TEXTO DE REFERÊNCIA >>
^^^^

As mudanças climáticas estão tornando secas, enchentes e crises de abastecimento mais frequentes, e esse cenário exige uma mudança na forma de gerir os recursos hídricos. Para a diretora interina da Agência Nacional de Águas e Saneamento Básico (ANA), Larissa Oliveira Rêgo, ampliar a segurança hídrica vai muito além da construção de barragens e depende de planejamento, informação qualificada, conservação ambiental e atuação integrada entre governos e sociedade.

Segundo a diretora, a segurança hídrica deixou de ser um tema restrito à gestão das águas e passou a ocupar uma posição estratégica para o desenvolvimento econômico, a proteção ambiental e a qualidade de vida da população. Afinal, os eventos climáticos extremos tendem a se tornar mais frequentes e intensos, ampliando os riscos de secas, enchentes e problemas no abastecimento.

“A principal lição é que segurança hídrica não se constrói apenas com infraestrutura. Ela depende de instituições fortalecidas, informação qualificada, boa regulação, conservação ambiental e cooperação permanente entre os diferentes níveis de governo”, afirmou.

Água exige planejamento

Diretora da Agência Nacional de Águas e Saneamento Básico (ANA), Larissa Oliveira Rêgo
Diretora da Agência Nacional de Águas e Saneamento Básico (ANA), Larissa Oliveira Rêgo. Foto: Divulgação

Larissa destaca que, embora o Brasil concentre cerca de 12% da água doce superficial do planeta, essa disponibilidade está distribuída de forma desigual pelo território nacional. Ao mesmo tempo, o país enfrenta o avanço da variabilidade climática, da expansão urbana, do aumento da demanda por água e da pressão sobre os mananciais.

^^^^

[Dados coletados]
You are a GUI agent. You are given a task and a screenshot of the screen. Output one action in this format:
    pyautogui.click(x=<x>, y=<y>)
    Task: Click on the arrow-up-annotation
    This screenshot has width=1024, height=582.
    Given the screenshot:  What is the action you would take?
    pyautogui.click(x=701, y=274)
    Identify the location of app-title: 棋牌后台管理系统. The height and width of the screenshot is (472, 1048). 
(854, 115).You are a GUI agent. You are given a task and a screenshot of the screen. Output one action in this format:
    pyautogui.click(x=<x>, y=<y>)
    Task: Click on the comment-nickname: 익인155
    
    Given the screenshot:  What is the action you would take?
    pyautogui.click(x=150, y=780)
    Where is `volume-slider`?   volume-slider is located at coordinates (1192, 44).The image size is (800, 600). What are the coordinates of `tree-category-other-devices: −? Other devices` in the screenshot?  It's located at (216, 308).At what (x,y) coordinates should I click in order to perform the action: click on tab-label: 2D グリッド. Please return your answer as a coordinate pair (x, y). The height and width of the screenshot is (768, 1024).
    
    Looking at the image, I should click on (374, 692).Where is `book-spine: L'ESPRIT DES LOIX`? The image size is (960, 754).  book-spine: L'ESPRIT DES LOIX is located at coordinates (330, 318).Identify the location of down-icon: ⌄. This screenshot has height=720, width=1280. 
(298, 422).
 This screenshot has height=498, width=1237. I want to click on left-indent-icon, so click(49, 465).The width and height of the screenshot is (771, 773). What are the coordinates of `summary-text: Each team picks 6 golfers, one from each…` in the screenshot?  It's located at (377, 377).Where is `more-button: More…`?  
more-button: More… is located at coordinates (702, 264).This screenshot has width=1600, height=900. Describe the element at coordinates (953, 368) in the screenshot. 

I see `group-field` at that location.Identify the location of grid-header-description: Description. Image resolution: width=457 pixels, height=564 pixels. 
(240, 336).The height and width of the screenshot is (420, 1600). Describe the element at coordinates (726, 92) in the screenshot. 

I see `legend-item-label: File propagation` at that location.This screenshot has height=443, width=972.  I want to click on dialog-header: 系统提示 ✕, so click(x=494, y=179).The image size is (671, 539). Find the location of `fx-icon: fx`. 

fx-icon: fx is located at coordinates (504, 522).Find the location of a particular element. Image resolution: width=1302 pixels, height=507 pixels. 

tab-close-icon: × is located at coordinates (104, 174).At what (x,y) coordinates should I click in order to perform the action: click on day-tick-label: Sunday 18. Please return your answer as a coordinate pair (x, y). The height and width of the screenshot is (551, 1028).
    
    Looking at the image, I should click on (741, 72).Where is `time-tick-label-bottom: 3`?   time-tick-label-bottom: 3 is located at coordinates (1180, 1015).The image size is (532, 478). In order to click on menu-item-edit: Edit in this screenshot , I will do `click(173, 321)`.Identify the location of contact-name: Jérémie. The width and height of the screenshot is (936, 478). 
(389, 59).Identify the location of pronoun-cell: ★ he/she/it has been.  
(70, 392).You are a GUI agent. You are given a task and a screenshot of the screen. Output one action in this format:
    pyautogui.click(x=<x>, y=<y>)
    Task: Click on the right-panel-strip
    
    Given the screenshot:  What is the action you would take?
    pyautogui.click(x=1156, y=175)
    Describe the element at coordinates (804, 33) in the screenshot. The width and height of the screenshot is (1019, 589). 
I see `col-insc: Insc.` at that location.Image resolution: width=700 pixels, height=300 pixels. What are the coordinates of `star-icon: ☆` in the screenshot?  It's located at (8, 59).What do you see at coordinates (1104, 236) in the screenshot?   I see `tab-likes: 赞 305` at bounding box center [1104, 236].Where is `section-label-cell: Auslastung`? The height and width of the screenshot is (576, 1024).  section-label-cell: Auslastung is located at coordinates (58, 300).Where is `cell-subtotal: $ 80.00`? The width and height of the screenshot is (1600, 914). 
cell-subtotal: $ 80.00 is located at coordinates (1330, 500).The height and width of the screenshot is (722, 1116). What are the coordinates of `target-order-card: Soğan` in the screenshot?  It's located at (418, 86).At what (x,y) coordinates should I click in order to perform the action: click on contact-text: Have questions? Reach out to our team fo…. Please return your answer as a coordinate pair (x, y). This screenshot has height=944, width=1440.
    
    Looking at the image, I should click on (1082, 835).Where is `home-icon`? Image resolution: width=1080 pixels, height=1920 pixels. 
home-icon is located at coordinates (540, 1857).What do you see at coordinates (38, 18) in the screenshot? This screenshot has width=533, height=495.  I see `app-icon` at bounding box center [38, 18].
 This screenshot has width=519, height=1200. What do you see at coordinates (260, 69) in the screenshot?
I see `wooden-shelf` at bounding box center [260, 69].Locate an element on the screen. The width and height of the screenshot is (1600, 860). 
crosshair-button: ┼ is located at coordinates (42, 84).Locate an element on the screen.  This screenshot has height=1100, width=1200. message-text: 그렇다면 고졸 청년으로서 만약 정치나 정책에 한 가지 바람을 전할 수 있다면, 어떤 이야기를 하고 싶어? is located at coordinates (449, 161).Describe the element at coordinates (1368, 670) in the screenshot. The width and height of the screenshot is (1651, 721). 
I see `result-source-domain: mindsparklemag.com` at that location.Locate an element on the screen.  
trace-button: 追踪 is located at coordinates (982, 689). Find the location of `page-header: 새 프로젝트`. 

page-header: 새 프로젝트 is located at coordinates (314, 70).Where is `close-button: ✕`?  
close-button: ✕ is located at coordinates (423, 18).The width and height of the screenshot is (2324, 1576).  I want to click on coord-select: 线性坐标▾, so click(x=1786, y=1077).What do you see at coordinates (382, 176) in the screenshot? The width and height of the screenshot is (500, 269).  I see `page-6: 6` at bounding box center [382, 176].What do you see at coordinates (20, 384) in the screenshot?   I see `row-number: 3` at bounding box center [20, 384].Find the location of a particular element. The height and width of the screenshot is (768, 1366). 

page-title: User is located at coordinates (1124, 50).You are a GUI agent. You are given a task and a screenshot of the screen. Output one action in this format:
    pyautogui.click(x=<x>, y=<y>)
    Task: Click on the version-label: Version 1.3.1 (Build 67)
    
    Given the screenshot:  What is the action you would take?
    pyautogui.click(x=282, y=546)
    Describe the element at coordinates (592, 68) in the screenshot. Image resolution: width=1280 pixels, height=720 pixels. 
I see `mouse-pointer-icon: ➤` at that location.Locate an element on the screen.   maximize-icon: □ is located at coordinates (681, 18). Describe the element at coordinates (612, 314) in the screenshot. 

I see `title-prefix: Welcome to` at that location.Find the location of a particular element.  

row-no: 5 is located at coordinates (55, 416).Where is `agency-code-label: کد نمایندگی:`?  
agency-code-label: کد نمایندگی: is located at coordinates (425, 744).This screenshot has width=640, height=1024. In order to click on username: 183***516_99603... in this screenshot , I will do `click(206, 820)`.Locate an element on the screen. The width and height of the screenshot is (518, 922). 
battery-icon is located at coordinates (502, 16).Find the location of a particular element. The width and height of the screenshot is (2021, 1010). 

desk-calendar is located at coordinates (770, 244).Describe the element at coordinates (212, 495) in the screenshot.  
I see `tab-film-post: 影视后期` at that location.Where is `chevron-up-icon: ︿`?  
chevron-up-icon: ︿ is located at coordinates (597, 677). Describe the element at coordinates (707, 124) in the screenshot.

^^^^

TAREFA A >> Indique se cada afirmação a seguir está de acordo com o texto de referência, respondendo sim ou não e citando literalmente o trecho decisivo: (i) o Brasil concentra cerca de 12% da água doce superficial do planeta; (ii) segundo a diretora, a segurança hídrica se constrói apenas com infraestrutura; (iii) a disponibilidade de água está distribuída de forma uniforme pelo território nacional.
TAREFA B >> Prolongue o texto de referência sobre segurança hídrica, começando logo após a última frase apresentada.

RESPOSTA A >>
(i) Sim: "embora o Brasil concentre cerca de 12% da água doce superficial do planeta".
(ii) Não: "A principal lição é que segurança hídrica não se constrói apenas com infraestrutura."
(iii) Não: "essa disponibilidade está distribuída de forma desigual pelo território nacional".

RESPOSTA B >>
Para a diretora, esse conjunto de fatores exige uma gestão baseada em planejamento, dados e coordenação institucional. “Não existe segurança hídrica sem informação qualificada. É a capacidade de transformar dados em conhecimento e conhecimento em decisão que permite uma gestão eficiente dos recursos hídricos.”

A diretora explica que a ANA atua na coordenação de instrumentos estratégicos para apoiar esse trabalho, como a Rede Hidrometeorológica Nacional, o Sistema Nacional de Informações sobre Recursos Hídricos, o Plano Nacional de Segurança Hídrica, o Relatório Conjuntura dos Recursos Hídricos e o Monitor de Secas. Segundo ela, essas ferramentas ajudam a identificar vulnerabilidades, orientar investimentos e apoiar a tomada de decisão.

Espírito Santo convive com extremos

Na avaliação da diretora, o Espírito Santo reúne características que demonstram a importância da gestão integrada das águas. O Estado já enfrentou períodos severos de estiagem e também convive com episódios de chuvas intensas e inundações.

Larissa destaca a atuação do Sistema de Alerta Hidrológico da Bacia do Rio Doce, desenvolvido em parceria entre a ANA e o Serviço Geológico do Brasil (SGB). A ferramenta monitora os níveis do rio e emite alertas de cheias para municípios mineiros e capixabas.

No território capixaba, o sistema acompanha diretamente os níveis do Rio Doce em Colatina e Linhares e beneficia indiretamente o município de Baixo Guandu. “Segurança hídrica não significa apenas enfrentar a escassez, mas também estar preparado para administrar eventos extremos e garantir resiliência para a população, para a economia e para os ecossistemas”, ressaltou Larissa.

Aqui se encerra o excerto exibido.